Here’s what we’ve done in the above paragraph:
Time progresses! And so, let us say we are now at one fifth. We’ll make a little mark at 1/5 of the line from P1 to C – I’d call it Q3, but we’ll get so crowded that you won’t see the forest for the trees. So it will remain nameless, the poor thing. We also make a little mark at 1/5 of the line from C to P2. And then we draw another bridging line between these two new marks. Finally, we mark off 1/5 of this bridging line, and call that point B2.
Here we are:
I think if I do one more, the purpose of this exposé will become nicely visible.
So let’s say we’re now at half time. I’m marking off 1/2 of the line P1-C and 1/2 of the line C-P2, drawing a line between my two new marks and marking off 1/2 on that one for our third B point:
Now…what if I draw a line through all the B points we have so far? (The very start, by the way, at Point P1, when 0 time has elapsed and everything else is zero, also counts as a B point. Everything is still zero, there.) Well, here’s what:
Ok, that’s pretty badly drawn. There was no money in my family for all the children to go to art school. But maybe you can “intuit”, from this, that the red line is going to be…a curve.

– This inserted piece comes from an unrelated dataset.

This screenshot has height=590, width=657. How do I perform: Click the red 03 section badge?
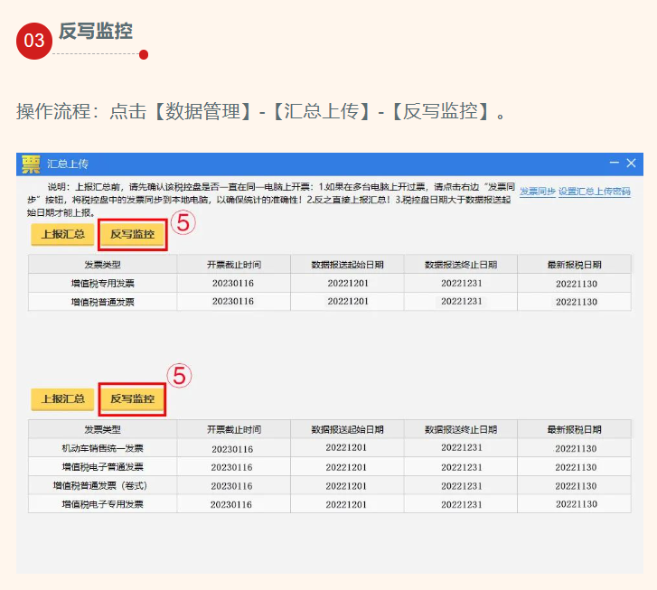click(x=34, y=41)
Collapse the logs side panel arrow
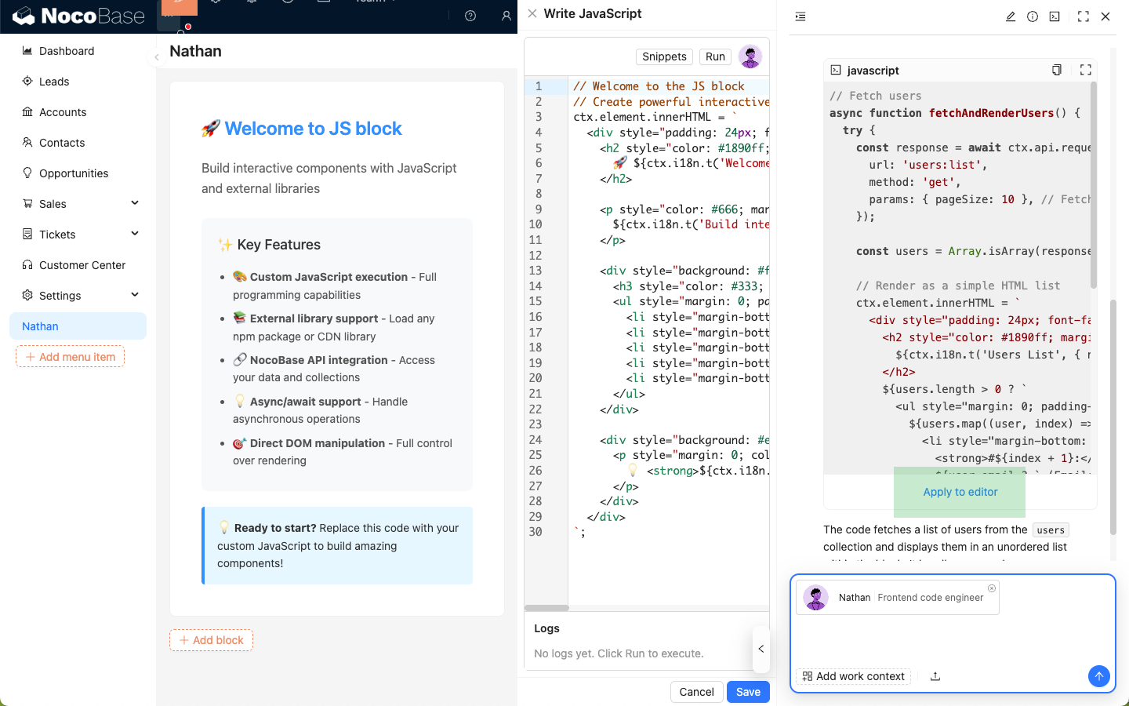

I’ve drawn a picture of ten such “Q to Q” lines in actionscript – Flash has a steadier hand than I do, probably because it drinks less.
In this picture, even though there are only 10 straight lines, you can clearly see the pretty curve forming. Let’s make a movie which shows this happening. Believe me, I found it hard to program this motion. But I live for others, so I worked until I got it. And there we are: over time, the curve gets drawn.
Bézier curve drawn in real-time
Isn’t it pretty? I dare you to say that wasn’t pretty!
The curve looks perfectly rounded, but in fact it is a bunch of straight segments. Now if you make those straight segments very very small, then you get something which is very very rounded, indeed. So below, I’ve divided our two main lines up into much smaller segments, which allows you to see a pretty much perfect Bézier curve growing:
The same curve, refined
Personally, I get tears in my eyes from watching this. But if you don’t feel the same way, I understand. Sort of. Let’s not argue about it, anyway.
Now you understand more about Bézier curves than the vast majority of people who draw with them.
For working with them in Actionscript, you use the CurveTo() method. In its parentheses, that CurveTo() method takes 3 elements. I bet you can guess what they are.
Yes, that’s right – our points P1 and P2, or, in other words, the two points between which you want a curve drawn. In Actionscript, they’re called the anchor points. And then the control point. That is, as you’ve seen in the above, the point that our curve bends towards, without ever actually touching it. How sad!
The CurveTo() code
To draw the curve which you’ve been looking at in the two tear-jerking movies, code the following:
var ourCurve:Shape = new Shape();
ourCurve.graphics.lineStyle(2, 0×000000);
ourCurve.graphics.moveTo(100, 220);
ourCurve.graphics.curveTo(210, 50, 430, 260);
addChild(ourCurve);
Visually, this is what you’re telling Flash:
And this code results in:
So drawing a Bézier curve, in short, works like this:
var ourCurve:Shape = new Shape();
ourCurve.graphics.lineStyle(lineThickness, lineColor);
ourCurve.graphics.moveTo(anchor1.x, anchor1.y);
ourCurve.graphics.curveTo(control.x, control.y, anchor2.x, anchor2.y);
addChild(ourCurve);
You’ll have to experiment a bit to see how curves run when you move the Control Point this way or that. Let me know how it goes!